[WHAT THE EXERCISE ASKS]
Write the data out verbatim.

[TASK DATA]

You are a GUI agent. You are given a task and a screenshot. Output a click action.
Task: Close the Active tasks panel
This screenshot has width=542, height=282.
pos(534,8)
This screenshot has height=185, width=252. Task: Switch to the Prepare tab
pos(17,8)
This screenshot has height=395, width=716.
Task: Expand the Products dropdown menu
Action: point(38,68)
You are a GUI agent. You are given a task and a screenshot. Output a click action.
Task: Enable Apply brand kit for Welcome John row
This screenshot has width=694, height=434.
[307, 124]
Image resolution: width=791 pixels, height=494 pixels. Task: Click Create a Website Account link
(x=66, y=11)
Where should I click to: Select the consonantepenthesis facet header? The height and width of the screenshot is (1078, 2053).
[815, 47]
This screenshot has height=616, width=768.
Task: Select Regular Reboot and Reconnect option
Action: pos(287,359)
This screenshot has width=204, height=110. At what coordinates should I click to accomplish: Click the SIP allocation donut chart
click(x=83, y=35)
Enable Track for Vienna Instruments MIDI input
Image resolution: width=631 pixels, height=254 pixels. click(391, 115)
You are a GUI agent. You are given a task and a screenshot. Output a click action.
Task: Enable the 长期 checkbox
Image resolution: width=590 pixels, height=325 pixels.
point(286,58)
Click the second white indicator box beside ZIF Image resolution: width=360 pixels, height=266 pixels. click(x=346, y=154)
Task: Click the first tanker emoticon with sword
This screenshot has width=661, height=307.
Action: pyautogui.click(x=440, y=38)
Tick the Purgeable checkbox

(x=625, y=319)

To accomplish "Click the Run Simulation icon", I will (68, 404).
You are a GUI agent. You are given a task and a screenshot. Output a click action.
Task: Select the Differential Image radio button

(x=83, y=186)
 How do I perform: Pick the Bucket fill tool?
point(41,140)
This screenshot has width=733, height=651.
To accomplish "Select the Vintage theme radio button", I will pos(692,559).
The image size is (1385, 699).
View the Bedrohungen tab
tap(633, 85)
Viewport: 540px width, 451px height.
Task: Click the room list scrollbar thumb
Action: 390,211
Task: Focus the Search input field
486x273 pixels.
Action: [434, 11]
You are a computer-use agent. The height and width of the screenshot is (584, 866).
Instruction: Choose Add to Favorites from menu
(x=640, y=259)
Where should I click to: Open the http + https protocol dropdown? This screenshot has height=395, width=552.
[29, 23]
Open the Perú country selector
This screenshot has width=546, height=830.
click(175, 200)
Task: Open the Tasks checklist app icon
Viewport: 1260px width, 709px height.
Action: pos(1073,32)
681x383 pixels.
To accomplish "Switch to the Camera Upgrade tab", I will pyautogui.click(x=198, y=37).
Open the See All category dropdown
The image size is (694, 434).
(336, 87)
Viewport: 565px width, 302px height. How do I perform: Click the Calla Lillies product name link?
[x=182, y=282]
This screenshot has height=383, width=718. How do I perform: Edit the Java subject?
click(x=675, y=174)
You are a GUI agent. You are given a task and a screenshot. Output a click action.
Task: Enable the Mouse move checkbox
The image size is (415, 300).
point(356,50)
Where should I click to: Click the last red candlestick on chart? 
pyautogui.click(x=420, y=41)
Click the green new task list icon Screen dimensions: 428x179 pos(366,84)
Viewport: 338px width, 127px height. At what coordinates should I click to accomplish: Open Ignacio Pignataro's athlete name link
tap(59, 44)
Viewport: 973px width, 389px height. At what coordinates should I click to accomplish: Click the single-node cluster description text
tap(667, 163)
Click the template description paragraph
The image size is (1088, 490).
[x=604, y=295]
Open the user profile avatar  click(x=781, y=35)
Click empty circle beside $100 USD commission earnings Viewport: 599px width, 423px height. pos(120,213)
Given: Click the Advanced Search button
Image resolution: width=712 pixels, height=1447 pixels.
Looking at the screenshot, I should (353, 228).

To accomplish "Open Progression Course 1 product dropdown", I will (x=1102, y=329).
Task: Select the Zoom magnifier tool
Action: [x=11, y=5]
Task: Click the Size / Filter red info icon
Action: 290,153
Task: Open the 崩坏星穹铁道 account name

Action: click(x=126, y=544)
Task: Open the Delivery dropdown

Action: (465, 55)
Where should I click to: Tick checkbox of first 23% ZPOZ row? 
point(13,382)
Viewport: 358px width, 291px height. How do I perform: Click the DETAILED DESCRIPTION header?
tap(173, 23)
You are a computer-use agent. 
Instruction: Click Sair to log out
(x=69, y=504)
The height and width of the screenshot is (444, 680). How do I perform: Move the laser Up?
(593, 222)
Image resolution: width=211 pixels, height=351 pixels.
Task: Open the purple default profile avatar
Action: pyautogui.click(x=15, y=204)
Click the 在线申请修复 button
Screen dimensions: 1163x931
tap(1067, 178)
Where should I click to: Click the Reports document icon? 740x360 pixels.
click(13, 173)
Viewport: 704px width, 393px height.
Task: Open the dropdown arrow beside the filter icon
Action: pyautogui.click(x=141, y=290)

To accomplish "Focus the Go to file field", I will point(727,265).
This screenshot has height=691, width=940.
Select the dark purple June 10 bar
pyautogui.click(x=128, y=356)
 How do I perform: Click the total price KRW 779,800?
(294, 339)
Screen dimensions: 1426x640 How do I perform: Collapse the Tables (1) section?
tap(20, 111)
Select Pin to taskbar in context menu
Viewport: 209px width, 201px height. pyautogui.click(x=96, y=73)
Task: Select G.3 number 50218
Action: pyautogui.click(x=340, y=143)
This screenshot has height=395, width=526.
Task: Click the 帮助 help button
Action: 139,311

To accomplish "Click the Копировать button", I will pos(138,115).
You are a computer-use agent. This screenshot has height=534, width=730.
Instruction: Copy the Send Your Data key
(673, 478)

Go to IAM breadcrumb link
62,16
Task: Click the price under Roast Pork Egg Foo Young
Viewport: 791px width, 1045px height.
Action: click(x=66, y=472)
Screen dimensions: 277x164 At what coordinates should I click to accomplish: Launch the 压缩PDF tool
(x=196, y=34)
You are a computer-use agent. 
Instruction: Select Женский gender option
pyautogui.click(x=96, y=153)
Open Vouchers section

[PROBLEM SOLUTION]
You are a GUI agent. You are given a task and a screenshot. Output a click action.
Task: Close the Active tasks panel
This screenshot has width=542, height=282.
pos(534,8)
This screenshot has height=185, width=252. Task: Switch to the Prepare tab
pos(17,8)
This screenshot has height=395, width=716.
Task: Expand the Products dropdown menu
Action: point(38,68)
You are a GUI agent. You are given a task and a screenshot. Output a click action.
Task: Enable Apply brand kit for Welcome John row
This screenshot has width=694, height=434.
[307, 124]
Image resolution: width=791 pixels, height=494 pixels. Task: Click Create a Website Account link
(x=66, y=11)
Where should I click to: Select the consonantepenthesis facet header? The height and width of the screenshot is (1078, 2053).
[815, 47]
This screenshot has height=616, width=768.
Task: Select Regular Reboot and Reconnect option
Action: pos(287,359)
This screenshot has width=204, height=110. At what coordinates should I click to accomplish: Click the SIP allocation donut chart
click(x=83, y=35)
Enable Track for Vienna Instruments MIDI input
Image resolution: width=631 pixels, height=254 pixels. click(391, 115)
You are a GUI agent. You are given a task and a screenshot. Output a click action.
Task: Enable the 长期 checkbox
Image resolution: width=590 pixels, height=325 pixels.
point(286,58)
Click the second white indicator box beside ZIF Image resolution: width=360 pixels, height=266 pixels. click(x=346, y=154)
Task: Click the first tanker emoticon with sword
This screenshot has width=661, height=307.
Action: pyautogui.click(x=440, y=38)
Tick the Purgeable checkbox

(x=625, y=319)

To accomplish "Click the Run Simulation icon", I will (68, 404).
You are a GUI agent. You are given a task and a screenshot. Output a click action.
Task: Select the Differential Image radio button

(x=83, y=186)
 How do I perform: Pick the Bucket fill tool?
point(41,140)
This screenshot has width=733, height=651.
To accomplish "Select the Vintage theme radio button", I will pos(692,559).
The image size is (1385, 699).
View the Bedrohungen tab
tap(633, 85)
Viewport: 540px width, 451px height.
Task: Click the room list scrollbar thumb
Action: 390,211
Task: Focus the Search input field
486x273 pixels.
Action: [434, 11]
You are a computer-use agent. The height and width of the screenshot is (584, 866).
Instruction: Choose Add to Favorites from menu
(x=640, y=259)
Where should I click to: Open the http + https protocol dropdown? This screenshot has height=395, width=552.
[29, 23]
Open the Perú country selector
This screenshot has width=546, height=830.
click(175, 200)
Task: Open the Tasks checklist app icon
Viewport: 1260px width, 709px height.
Action: pos(1073,32)
681x383 pixels.
To accomplish "Switch to the Camera Upgrade tab", I will pyautogui.click(x=198, y=37).
Open the See All category dropdown
The image size is (694, 434).
(336, 87)
Viewport: 565px width, 302px height. How do I perform: Click the Calla Lillies product name link?
[x=182, y=282]
This screenshot has height=383, width=718. How do I perform: Edit the Java subject?
click(x=675, y=174)
You are a GUI agent. You are given a task and a screenshot. Output a click action.
Task: Enable the Mouse move checkbox
The image size is (415, 300).
point(356,50)
Where should I click to: Click the last red candlestick on chart? 
pyautogui.click(x=420, y=41)
Click the green new task list icon Screen dimensions: 428x179 pos(366,84)
Viewport: 338px width, 127px height. At what coordinates should I click to accomplish: Open Ignacio Pignataro's athlete name link
tap(59, 44)
Viewport: 973px width, 389px height. At what coordinates should I click to accomplish: Click the single-node cluster description text
tap(667, 163)
Click the template description paragraph
The image size is (1088, 490).
[x=604, y=295]
Open the user profile avatar  click(x=781, y=35)
Click empty circle beside $100 USD commission earnings Viewport: 599px width, 423px height. pos(120,213)
Given: Click the Advanced Search button
Image resolution: width=712 pixels, height=1447 pixels.
Looking at the screenshot, I should (353, 228).

To accomplish "Open Progression Course 1 product dropdown", I will (x=1102, y=329).
Task: Select the Zoom magnifier tool
Action: [x=11, y=5]
Task: Click the Size / Filter red info icon
Action: 290,153
Task: Open the 崩坏星穹铁道 account name

Action: click(x=126, y=544)
Task: Open the Delivery dropdown

Action: (465, 55)
Where should I click to: Tick checkbox of first 23% ZPOZ row? 
point(13,382)
Viewport: 358px width, 291px height. How do I perform: Click the DETAILED DESCRIPTION header?
tap(173, 23)
You are a computer-use agent. 
Instruction: Click Sair to log out
(x=69, y=504)
The height and width of the screenshot is (444, 680). How do I perform: Move the laser Up?
(593, 222)
Image resolution: width=211 pixels, height=351 pixels.
Task: Open the purple default profile avatar
Action: pyautogui.click(x=15, y=204)
Click the 在线申请修复 button
Screen dimensions: 1163x931
tap(1067, 178)
Where should I click to: Click the Reports document icon? 740x360 pixels.
click(13, 173)
Viewport: 704px width, 393px height.
Task: Open the dropdown arrow beside the filter icon
Action: pyautogui.click(x=141, y=290)

To accomplish "Focus the Go to file field", I will point(727,265).
This screenshot has height=691, width=940.
Select the dark purple June 10 bar
pyautogui.click(x=128, y=356)
 How do I perform: Click the total price KRW 779,800?
(294, 339)
Screen dimensions: 1426x640 How do I perform: Collapse the Tables (1) section?
tap(20, 111)
Select Pin to taskbar in context menu
Viewport: 209px width, 201px height. pyautogui.click(x=96, y=73)
Task: Select G.3 number 50218
Action: pyautogui.click(x=340, y=143)
This screenshot has height=395, width=526.
Task: Click the 帮助 help button
Action: 139,311

To accomplish "Click the Копировать button", I will pos(138,115).
You are a computer-use agent. This screenshot has height=534, width=730.
Instruction: Copy the Send Your Data key
(673, 478)

Go to IAM breadcrumb link
62,16
Task: Click the price under Roast Pork Egg Foo Young
Viewport: 791px width, 1045px height.
Action: click(x=66, y=472)
Screen dimensions: 277x164 At what coordinates should I click to accomplish: Launch the 压缩PDF tool
(x=196, y=34)
You are a computer-use agent. 
Instruction: Select Женский gender option
pyautogui.click(x=96, y=153)
Open Vouchers section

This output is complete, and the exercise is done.